Wednesday, September 10, 2008

The Hidden Cave


If you’re sick of reading about contradictions and tensions and thought-provoking juxtapositions, you might want to visit another blog. Today, we began our Israel Seminar, a year-long exploration of Jewish and Israeli society, culture, and identity that will include both text and field study. The course will examine the stated and unstated aims of Zionism and the tensions inherent in actualizing those aims in Israel, given its complicated history and vastly diverse population. The course will also give us an opportunity to consider how we will teach about Israel, Israeli identity, and the relationship between Jews and this land when we are serving in congregations (or elsewhere) some day.

“Tale tale is told of an old man,” we read in S.Y. Agnon’s “Fable of the Goat,” “who groaned from his heart.” The only thing that comforted the sickly man was the amazingly sweet milk of a goat that he had bought and raised in his home. Curious as to why she provided “milk that was sweeter than honey and whose taste was the taste of Eden,” the man remarked to his son that he would like to know the daily whereabouts of the goat. The son willingly investigates, devising a complicated scheme to follow the goat and discover the origins of the Edenic milk.

What does he find? The goat leads him through a cave; the journey took “an hour or two, or maybe even a day or two.” And the young man found himself near “lofty mountains, and hills full of the choicest fruit, and a fountain of living waters”—a veritable Eden, a Paradise. And he asked some people there for the name of the beautiful place. They replied, “The Land of Israel.”

The story progresses, with gorgeous references to Biblical texts and other Jewish literature, in perhaps an unexpected direction, with the son remaining in Israel and attempting, in a very indirect way, to bring his parents there, too. He hides a note about his experience in the goat’s ear and sends her on her way. But the father does not find the note, and assumes his beloved son is dead, and mourns and weeps, and eventually, because he can no longer bear the sight of the goat who reminds him of his son, slaughters the goat.

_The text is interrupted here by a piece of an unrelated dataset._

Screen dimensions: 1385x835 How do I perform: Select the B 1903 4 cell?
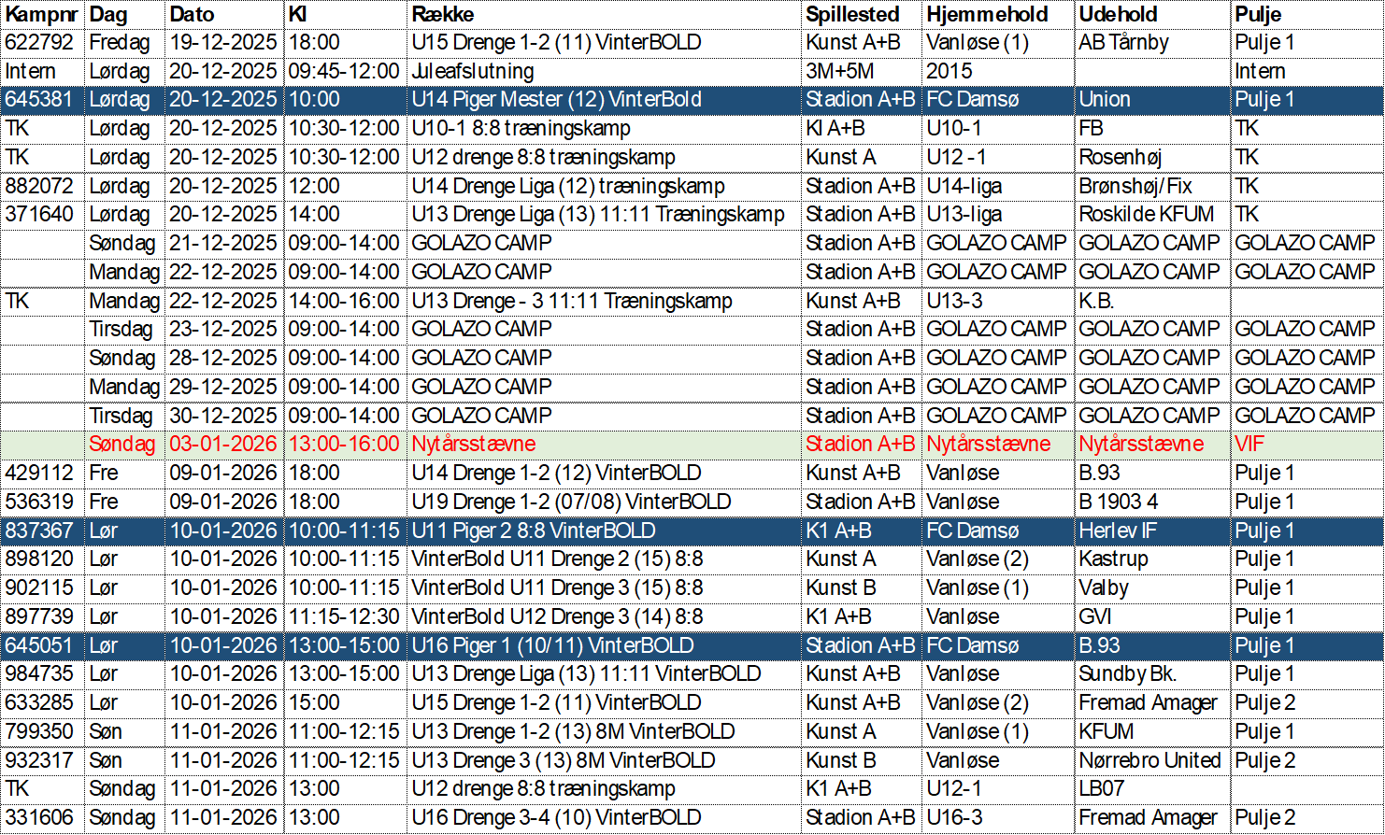[1119, 502]
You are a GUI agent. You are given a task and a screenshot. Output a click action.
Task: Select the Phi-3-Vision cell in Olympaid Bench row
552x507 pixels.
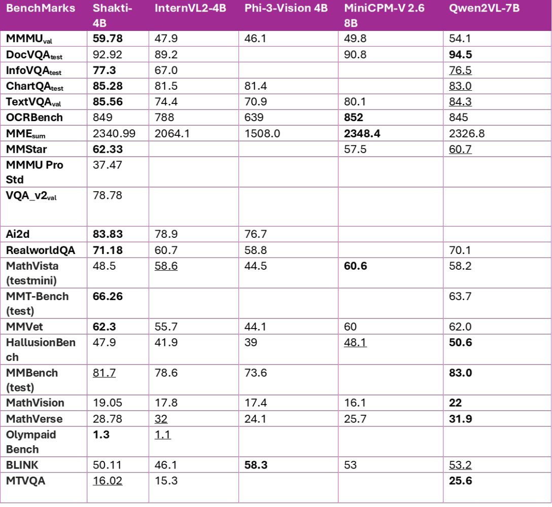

And of course he finds the note. But the goat is dead and she cannot lead him to the cave. The weeping father mourns a triple loss: the goat with her comforting milk, his beloved and irreplaceable son, and a missed opportunity to enter the Land of Israel.

“Since that time,” Agnon writes, “the mouth of the cave has been hidden from the eye, and there is no longer a short way.”

For me, this year is an opportunity to find a way into Israel—not a short way, and along many hidden paths, through caves that will require me to grope in the dark, to squeeze through narrow passages. But these will be caves that will also reveal unknown beauty beneath the surface, great, expansive halls of stone carved by the mere action of water and time. I am willing to take the long way, and I am willing, too, to look for the hidden mouth of the cave.

And when I emerge, what Land of Israel will I discover? Will I be in Eden? Is Israel a Paradise? Should Israel be a Paradise? Can Israel be made a Paradise by human action, through tikkun olam, the repair of the world? Or will be Israel become a Paradise only through the intervention and will of God?

These are questions, I am learning, that have occupied Jews since the days of the Babylonian Exile—questions that lay beneath the rhetoric of early Zionists, questions that continue to spark controversy and argument between secular Israelis and ultra-Orthodox Jews who lament the existence of an Israeli nation-state.

For me, and hopefully for the Jewish people I will serve as a rabbi, the relationship between Jews (and I mean, of course, Jews of all kinds) and the Land of Israel is an ever-unfolding one. It has never been static, and I am grateful for that complexity, that movement, that layering. I am not sure whether this place is essential to my soul as a Jew, but I do know that, once you’ve tasted the sweet milk of Torah, ancient history, and Jewish rhythm that flows uniquely in and from this place, you want to know more about its source.

1 comment:

Unknown said...

I'm just annoyed at the son for not putting the note somewhere more visible, like on her goatbell... Would have solved everything.